But sacrifice also took on the meaning of alliance. It was important given the early contention of the revolution for the revolutionary government to sell a pledge of support for the cause. References to making history are also more frequent early on than after the 1970s. In time, the idea of making history gradually progressed from practical allusion to historical figures as a strategy to link the revolution with the nationalistic struggles of the past, and starting in 1993 every speech mentioned it was not just to commemorate another Moncada anniversary, but also to invoke Carlos Manuel de Céspedes and other leaders of the insurgency against Spain in the 19th Century.

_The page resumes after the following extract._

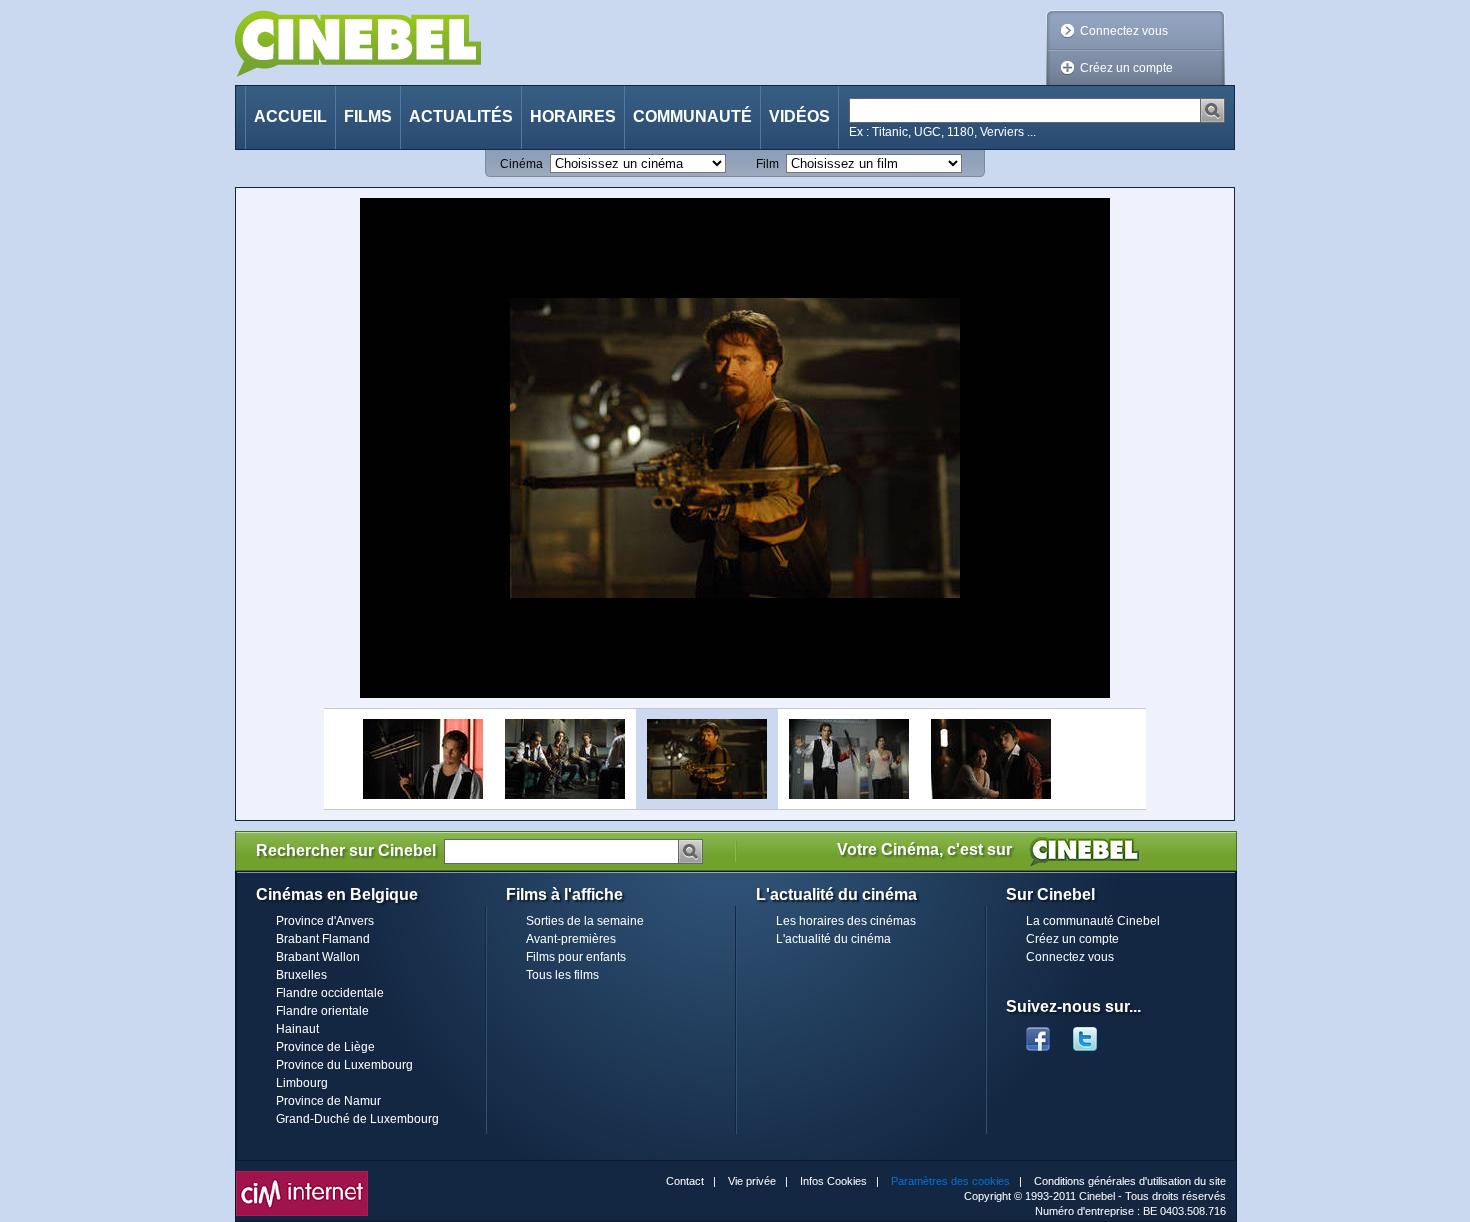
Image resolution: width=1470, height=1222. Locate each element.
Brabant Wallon (318, 957)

Conceptual transformation is the second conclusion that can be drawn from the trend analysis. The symbolic meaning of terms seems to have changed over time to conform to historical circumstances. References to how democracy is practiced in the revolution not only became less frequent after 1965 but also the word democracy was rarely used, referring instead to other modes of political participation. In fact, during the last decades whenever there was a direct reference to capitalist democracy, it was to underline how it did not work as intended, serving special interests and the powerful and affluent at the expense of the ordinary citizen.
Another remarkable illustration of the dynamic of conceptual transformation was evident in the 1960 speech when Fidel, to characterize the historical contributions of the revolution, claimed that before the revolution various public services did not work and people were not treated with dignity or respect. He credited the revolution with changing all that, stating “Antes no había honradez; antes no había, como hay hoy en nuestro pueblo, amor; antes no había, como hay hoy en nuestro pueblo, compañerismo y confraternidad profunda; antes no se abrían las casas en la ciudad para recibir a los del campo, ni se abrían las casas en el campo y en los pueblos del interior para los hombres de la ciudad….” A constant feature of the speech has always been the historic achievement of the revolution to have survived years of hostile aggression by the United States and its allies, especially as manifested in the embargo.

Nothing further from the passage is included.